◆ **What to produce**: Among the entries below, find the lines with the word "SEPHORA" and copy them.

◆ **Exercise materials**:
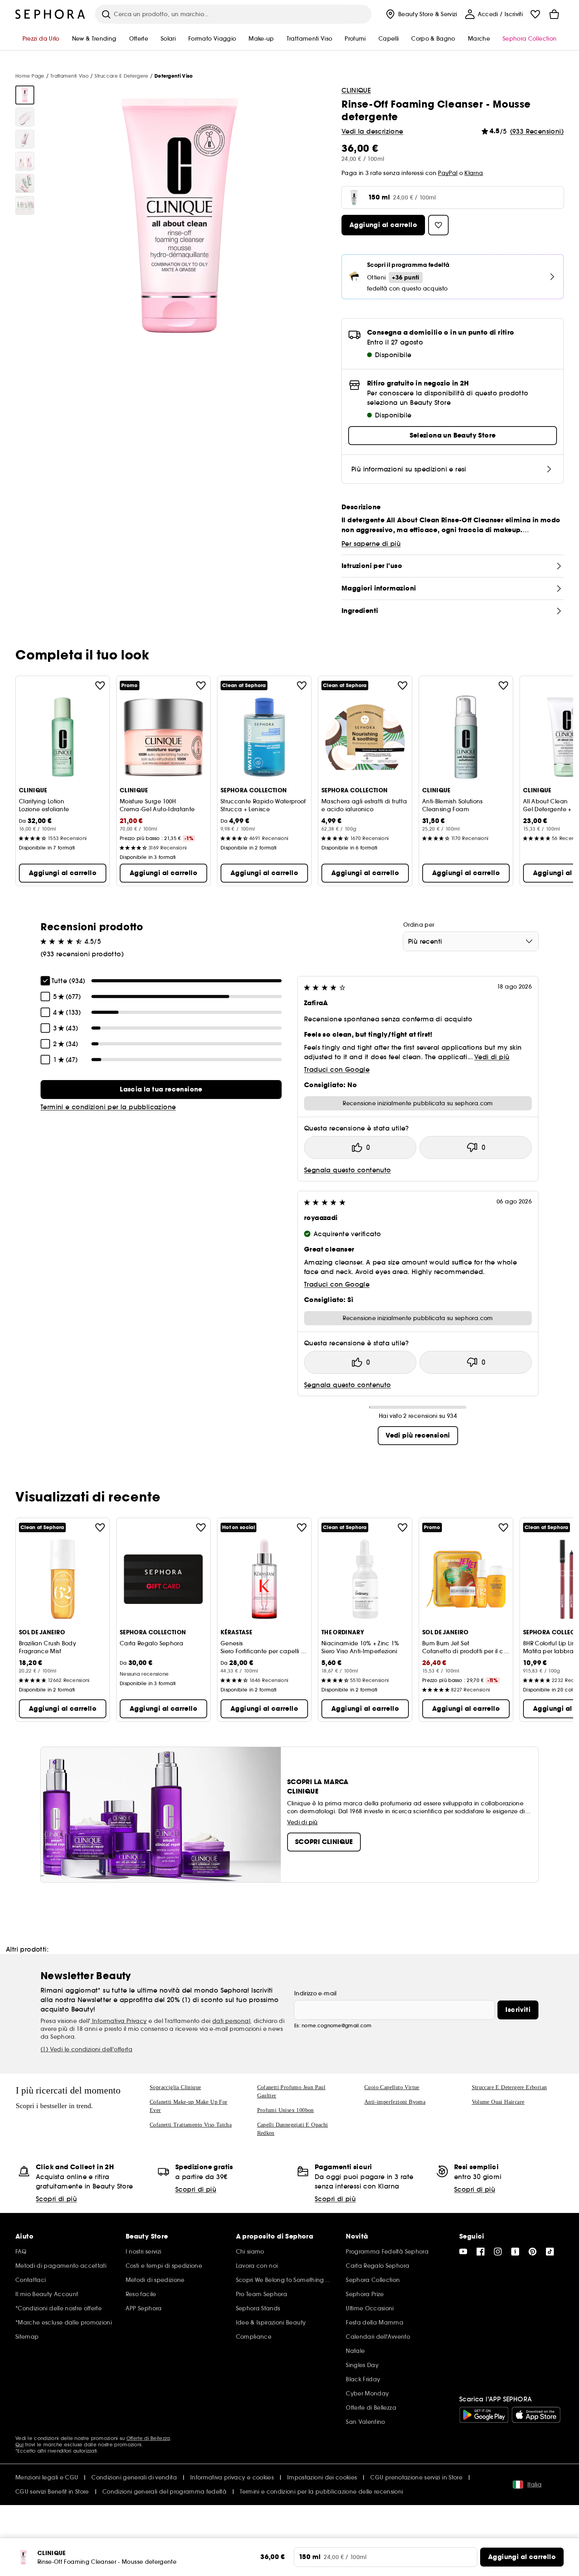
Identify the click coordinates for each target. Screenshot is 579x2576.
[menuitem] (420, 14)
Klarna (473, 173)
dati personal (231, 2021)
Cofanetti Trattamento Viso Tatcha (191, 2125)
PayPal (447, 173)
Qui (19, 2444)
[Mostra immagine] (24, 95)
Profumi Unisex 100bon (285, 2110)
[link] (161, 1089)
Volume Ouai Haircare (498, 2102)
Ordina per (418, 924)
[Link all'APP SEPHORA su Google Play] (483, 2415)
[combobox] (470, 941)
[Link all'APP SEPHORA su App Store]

◆ **Solution**:
[Link all'APP SEPHORA su Google Play] (483, 2415)
[Link all'APP SEPHORA su App Store]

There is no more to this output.